In the Mathematica excerpt below, what numeric value does NIntegrate return for the integral from 1 to 2?

_TEXT PROVIDED_:
+---+

But not in this case for version 8:

$Version

(* Out[1]= "8.0 for Microsoft Windows (64-bit) (October 7, 2011)" *)

The integrand is:

f[x_] = 1/(Sqrt[x] Sqrt[1 - x + x^2]);

It is completely harmless in the range of integration.

The symbolic integral in question is easily calculated by Mathematica with the result:

Timing[Integrate[1/(Sqrt[x] Sqrt[1 - x + x^2]), {x, 1, 2}] ]

(*
Out[3]= {3.011, 2 (-1)^(
  1/6) (-EllipticF[I ArcSinh[(-1)^(1/3)], (-1)^(2/3)] + 
    EllipticF[I ArcSinh[(-1)^(1/3)/Sqrt[2]], (-1)^(2/3)])}
*)

% // N

(* Out[4]= {3.011, 0.646172 - 5.55112*10^-17 I} *)

The numeric integral is

NIntegrate[f[x], {x, 1, 2}]

(*
Out[5]= 0.646172
*)

+---+

_EXERCISE DATA_:
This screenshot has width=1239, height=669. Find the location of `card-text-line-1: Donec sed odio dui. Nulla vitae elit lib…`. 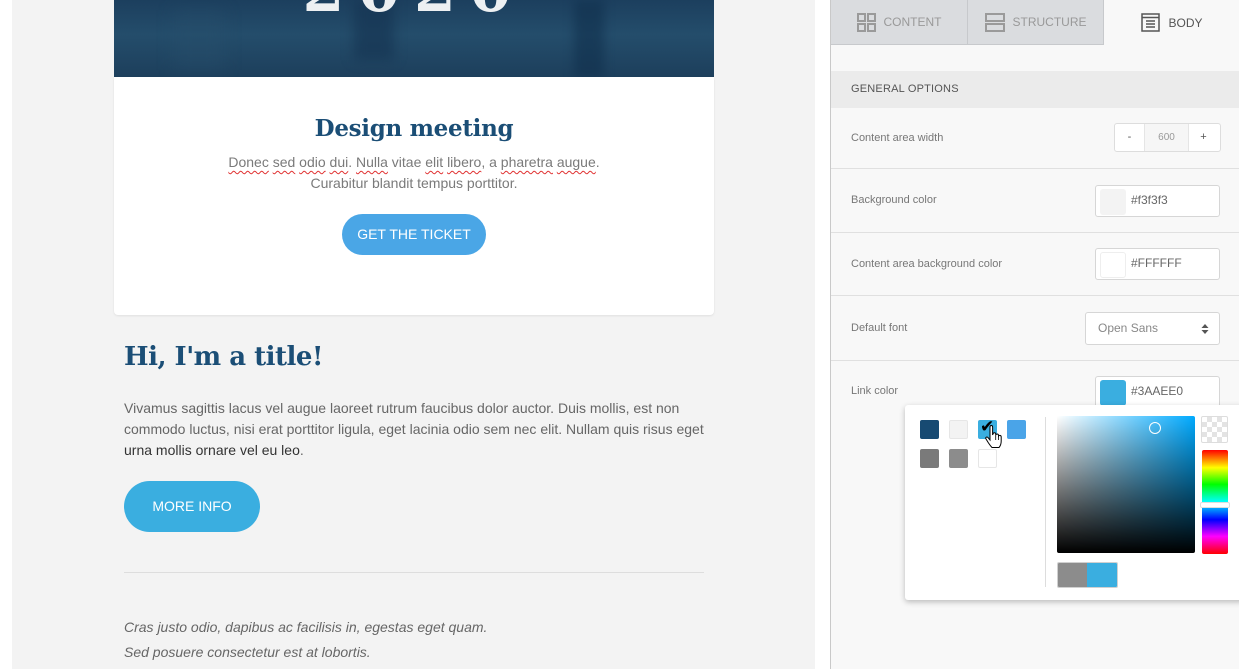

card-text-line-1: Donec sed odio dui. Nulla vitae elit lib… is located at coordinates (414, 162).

+---+

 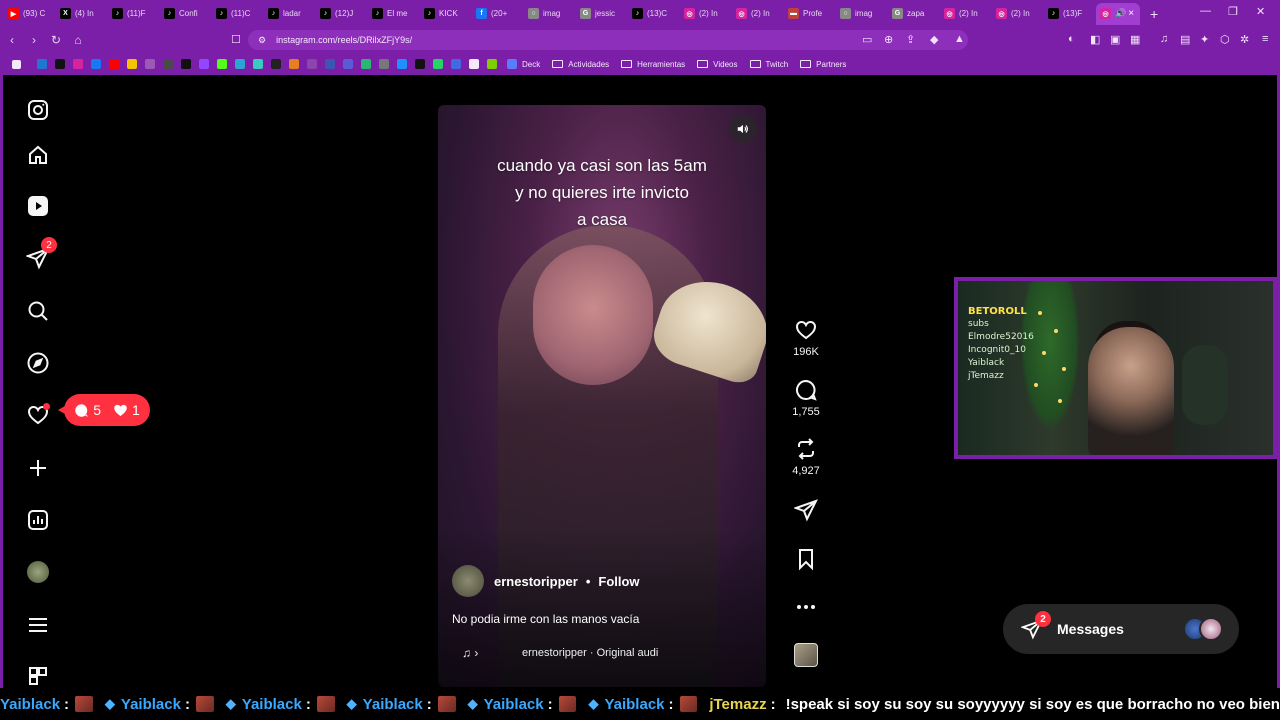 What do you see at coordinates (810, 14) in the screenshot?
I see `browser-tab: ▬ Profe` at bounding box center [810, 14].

+---+

_REPLY_: 0.646172